Il est indiqué au titre de la clause intitulée « Déclaration du titulaire et mise en garde » les mentions suivantes :
« Connaissance prise de la note d’information et du fait que les instruments financiers négociés sur le MONEP sont des instruments financiers complexes au sens de l’article 314-57 du Règlement général de l’AMF, le Titulaire déclare et atteste :
— qu’il dispose des connaissances et de l’expérience nécessaires pour évaluer les caractéristiques et les risques liés à chaque opération en identifiant ses besoins à l’égard des opérations envisagées par rapport à son activité. J’ai pris connaissance de la note d’information relative aux opérations qui s’y font et qu’il a procédé à sa propre analyse des aspects financiers, juridiques, fiscaux, comptables et réglementaires de ses opérations ;
— qu’il a pris connaissance de la documentation qui lui a été remise de telle sorte qu’il puisse apprécier les fluctuations rapides qui peuvent intervenir sur le MONEP et accepte le risque de perte totale de ses investissements, voire une perte supérieure et notamment que compte tenu des effets de levier, les pertes comme les gains peuvent représenter des montants importants proportionnellement aux capitaux investis ;
— qu’il comprend et accepte les risques encourus en cas de défaillance de sa part dans l’ajustement des couvertures.

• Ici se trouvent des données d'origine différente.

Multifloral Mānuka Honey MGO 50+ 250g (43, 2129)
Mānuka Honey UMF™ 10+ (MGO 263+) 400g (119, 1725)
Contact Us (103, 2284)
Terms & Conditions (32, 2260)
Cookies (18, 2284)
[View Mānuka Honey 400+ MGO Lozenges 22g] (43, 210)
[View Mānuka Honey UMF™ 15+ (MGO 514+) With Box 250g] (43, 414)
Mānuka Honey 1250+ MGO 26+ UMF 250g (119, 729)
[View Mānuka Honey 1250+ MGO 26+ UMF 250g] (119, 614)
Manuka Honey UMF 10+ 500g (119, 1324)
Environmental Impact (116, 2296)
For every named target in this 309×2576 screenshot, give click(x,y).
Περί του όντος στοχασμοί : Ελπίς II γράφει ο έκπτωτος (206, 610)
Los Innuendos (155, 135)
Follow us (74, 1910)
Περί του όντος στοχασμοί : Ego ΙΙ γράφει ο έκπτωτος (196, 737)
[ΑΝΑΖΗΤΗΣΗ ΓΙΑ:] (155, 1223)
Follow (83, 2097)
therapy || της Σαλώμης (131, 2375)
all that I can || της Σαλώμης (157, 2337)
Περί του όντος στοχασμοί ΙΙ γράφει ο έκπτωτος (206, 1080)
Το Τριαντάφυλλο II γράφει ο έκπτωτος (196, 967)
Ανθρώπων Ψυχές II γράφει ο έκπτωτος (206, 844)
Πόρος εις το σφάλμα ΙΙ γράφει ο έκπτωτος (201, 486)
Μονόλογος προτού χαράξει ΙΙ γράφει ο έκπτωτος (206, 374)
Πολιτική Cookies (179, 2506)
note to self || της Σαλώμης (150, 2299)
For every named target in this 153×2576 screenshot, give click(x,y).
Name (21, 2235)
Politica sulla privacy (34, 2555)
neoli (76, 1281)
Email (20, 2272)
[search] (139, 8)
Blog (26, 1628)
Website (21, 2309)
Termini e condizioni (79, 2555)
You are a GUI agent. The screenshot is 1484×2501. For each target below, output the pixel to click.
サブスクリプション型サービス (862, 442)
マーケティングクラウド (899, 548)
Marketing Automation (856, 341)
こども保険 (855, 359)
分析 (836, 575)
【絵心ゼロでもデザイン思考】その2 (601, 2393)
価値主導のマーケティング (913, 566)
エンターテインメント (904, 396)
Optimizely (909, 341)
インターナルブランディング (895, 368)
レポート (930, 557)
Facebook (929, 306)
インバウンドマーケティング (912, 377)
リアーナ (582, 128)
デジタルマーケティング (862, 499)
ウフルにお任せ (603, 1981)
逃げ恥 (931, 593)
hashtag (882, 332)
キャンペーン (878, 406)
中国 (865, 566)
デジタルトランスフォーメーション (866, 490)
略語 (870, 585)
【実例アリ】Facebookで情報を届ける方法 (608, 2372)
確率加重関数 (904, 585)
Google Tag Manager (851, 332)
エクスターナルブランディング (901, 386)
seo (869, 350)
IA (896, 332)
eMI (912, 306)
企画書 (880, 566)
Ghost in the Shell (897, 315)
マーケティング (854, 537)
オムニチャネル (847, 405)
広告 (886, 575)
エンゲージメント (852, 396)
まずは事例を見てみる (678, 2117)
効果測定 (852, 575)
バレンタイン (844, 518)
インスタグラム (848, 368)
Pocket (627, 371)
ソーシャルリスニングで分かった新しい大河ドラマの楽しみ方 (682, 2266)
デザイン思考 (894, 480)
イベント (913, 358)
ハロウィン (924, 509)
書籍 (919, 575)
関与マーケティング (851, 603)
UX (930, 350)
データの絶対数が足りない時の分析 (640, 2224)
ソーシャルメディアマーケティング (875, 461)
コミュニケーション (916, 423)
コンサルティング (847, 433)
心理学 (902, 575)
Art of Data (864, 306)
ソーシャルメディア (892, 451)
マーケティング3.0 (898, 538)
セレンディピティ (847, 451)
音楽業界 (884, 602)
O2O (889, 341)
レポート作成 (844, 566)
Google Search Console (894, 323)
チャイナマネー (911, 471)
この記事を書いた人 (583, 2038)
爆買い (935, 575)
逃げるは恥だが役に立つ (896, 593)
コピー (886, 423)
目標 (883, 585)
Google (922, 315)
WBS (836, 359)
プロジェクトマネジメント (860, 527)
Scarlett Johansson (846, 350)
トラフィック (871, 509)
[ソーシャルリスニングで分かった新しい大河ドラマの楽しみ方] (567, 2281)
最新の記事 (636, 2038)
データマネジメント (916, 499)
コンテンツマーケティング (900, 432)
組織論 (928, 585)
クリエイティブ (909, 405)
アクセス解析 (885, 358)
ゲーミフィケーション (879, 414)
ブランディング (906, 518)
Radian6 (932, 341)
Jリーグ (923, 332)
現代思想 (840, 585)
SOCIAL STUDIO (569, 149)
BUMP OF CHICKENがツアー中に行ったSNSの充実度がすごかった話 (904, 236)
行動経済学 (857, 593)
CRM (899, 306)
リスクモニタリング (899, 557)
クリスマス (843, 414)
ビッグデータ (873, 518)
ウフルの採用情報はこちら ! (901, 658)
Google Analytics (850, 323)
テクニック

Le titulaire reconnait ne pas s’en remettre à B*Capital lors des prises de position sur le MONEP et être pleinement responsable des opérations initiées sur le maché.
Il reconnait qu’il est, compte tenu de sa situation financière, en mesure de supporter les pertes qu’il pourrait subie sur le MONEP et que celles-ci peuvent représenter une perte supérieure aux sommes investies. Il n’a pas d’objectif financier particulier à raison des sommes ainsi investis sur des supports très risqués. »
Par contrat du 5 février 2013, M. [D] [V] s’est porté caution de la société Kemica Coatings au profit de la société B*Capital à hauteur de 1 200 000 euros « au maximun couvrant " toutes dettes et engagements générés au titre du fonctionnement du compte et des opérations financières réalisées sur le ou les compte(s) de la société cautionnée. »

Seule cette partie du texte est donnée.